Copy exactly the lines that run from the one containing "Instruction: Click the line" through the end of the entries, both ends included.

Collected data entries
============================================================

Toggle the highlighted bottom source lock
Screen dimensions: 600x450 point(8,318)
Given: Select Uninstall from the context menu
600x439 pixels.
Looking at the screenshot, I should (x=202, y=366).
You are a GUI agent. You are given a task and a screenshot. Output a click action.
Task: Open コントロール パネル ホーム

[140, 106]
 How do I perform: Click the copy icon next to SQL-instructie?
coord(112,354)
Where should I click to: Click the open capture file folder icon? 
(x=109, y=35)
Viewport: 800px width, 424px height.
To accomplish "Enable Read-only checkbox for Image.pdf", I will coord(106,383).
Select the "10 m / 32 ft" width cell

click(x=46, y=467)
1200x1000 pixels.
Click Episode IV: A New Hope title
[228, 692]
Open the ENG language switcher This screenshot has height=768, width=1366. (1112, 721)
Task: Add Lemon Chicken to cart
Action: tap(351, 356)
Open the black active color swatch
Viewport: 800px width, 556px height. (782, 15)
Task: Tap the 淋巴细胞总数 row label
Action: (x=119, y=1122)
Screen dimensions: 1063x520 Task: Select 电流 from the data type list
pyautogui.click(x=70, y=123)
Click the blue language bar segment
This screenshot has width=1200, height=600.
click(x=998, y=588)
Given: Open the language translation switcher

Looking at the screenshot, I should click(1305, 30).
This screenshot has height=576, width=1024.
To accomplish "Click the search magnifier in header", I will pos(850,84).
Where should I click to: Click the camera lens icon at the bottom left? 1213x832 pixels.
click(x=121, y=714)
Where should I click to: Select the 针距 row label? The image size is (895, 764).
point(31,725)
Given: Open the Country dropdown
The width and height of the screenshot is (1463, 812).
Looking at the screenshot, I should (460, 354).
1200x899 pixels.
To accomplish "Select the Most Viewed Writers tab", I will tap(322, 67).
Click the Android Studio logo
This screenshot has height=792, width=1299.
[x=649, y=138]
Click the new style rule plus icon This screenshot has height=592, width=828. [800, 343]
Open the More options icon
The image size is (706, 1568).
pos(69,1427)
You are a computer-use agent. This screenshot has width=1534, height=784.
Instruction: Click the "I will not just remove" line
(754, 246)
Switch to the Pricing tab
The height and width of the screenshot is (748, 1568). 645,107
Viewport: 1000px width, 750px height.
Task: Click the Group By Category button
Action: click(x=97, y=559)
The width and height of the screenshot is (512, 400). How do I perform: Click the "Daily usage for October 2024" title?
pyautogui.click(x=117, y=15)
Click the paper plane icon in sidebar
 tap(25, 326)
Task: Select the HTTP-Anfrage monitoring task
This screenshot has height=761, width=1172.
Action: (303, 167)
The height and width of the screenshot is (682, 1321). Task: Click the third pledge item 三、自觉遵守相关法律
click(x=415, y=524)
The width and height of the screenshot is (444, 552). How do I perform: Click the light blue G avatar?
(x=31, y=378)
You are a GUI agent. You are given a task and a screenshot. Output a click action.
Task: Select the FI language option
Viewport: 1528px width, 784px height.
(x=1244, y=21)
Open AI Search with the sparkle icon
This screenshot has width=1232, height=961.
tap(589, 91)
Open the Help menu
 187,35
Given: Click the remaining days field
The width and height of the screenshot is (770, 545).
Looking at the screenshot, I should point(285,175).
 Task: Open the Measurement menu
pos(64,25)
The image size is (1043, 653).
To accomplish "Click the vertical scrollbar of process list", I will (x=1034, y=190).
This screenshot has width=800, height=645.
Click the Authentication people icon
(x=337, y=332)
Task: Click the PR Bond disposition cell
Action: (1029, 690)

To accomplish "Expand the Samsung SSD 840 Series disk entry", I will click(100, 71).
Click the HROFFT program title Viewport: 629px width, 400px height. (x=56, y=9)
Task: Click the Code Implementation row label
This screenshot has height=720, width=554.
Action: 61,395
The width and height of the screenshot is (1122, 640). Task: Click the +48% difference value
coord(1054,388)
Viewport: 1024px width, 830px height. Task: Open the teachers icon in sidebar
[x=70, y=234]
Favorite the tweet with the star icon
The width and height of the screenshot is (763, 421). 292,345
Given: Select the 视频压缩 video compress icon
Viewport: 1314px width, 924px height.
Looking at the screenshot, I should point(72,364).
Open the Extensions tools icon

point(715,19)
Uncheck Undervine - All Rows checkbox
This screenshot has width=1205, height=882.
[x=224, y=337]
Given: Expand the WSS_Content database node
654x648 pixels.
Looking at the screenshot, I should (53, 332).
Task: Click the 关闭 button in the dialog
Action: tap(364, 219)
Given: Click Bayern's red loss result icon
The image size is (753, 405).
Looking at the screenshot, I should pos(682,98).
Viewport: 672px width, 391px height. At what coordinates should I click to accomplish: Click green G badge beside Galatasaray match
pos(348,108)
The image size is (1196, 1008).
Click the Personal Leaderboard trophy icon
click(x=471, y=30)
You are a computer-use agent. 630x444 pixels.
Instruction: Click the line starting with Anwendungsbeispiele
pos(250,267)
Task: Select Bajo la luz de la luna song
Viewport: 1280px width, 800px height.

============================================================

_Reply:_
Instruction: Click the line starting with Anwendungsbeispiele
pos(250,267)
Task: Select Bajo la luz de la luna song
Viewport: 1280px width, 800px height.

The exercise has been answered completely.